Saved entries
----------------
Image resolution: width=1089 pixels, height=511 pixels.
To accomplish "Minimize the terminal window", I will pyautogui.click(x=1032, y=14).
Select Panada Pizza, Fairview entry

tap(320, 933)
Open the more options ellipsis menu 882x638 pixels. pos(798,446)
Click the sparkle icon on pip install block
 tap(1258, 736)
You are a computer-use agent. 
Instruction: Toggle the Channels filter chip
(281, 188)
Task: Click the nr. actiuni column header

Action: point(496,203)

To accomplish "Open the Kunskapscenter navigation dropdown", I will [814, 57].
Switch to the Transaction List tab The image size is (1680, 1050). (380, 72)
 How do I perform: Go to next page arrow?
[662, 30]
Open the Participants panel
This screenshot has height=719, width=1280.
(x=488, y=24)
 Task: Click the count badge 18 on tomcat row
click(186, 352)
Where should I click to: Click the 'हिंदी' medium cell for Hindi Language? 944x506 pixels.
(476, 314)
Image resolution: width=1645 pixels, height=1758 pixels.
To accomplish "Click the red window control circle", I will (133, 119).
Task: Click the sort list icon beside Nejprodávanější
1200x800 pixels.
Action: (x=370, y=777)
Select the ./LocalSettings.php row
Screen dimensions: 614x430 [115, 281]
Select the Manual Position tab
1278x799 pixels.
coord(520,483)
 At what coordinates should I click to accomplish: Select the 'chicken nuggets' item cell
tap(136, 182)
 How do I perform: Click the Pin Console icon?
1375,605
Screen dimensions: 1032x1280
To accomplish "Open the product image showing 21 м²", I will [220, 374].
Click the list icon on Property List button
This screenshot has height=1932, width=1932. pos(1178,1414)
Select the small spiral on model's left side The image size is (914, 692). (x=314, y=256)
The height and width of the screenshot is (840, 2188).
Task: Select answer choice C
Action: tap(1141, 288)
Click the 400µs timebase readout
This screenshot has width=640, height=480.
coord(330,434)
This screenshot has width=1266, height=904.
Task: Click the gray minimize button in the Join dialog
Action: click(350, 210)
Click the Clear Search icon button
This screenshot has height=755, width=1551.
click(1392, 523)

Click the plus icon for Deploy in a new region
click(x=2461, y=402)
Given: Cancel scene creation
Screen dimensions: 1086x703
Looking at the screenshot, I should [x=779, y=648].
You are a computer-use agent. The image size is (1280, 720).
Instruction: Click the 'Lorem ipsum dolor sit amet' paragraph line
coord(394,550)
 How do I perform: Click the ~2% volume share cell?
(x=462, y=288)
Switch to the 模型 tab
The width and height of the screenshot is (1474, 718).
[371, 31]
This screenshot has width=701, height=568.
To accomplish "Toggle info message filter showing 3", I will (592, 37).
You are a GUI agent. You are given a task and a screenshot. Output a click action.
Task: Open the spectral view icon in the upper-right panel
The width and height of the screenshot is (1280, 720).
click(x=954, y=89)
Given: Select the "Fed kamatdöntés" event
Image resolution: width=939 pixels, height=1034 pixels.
----------------
Directions:
Pick out each row above that contains the word "Open", with matching case, and copy those rows.

Response:
Open the more options ellipsis menu 882x638 pixels. pos(798,446)
To accomplish "Open the Kunskapscenter navigation dropdown", I will [814, 57].
Open the Participants panel
To accomplish "Open the product image showing 21 м²", I will [220, 374].
Task: Open the spectral view icon in the upper-right panel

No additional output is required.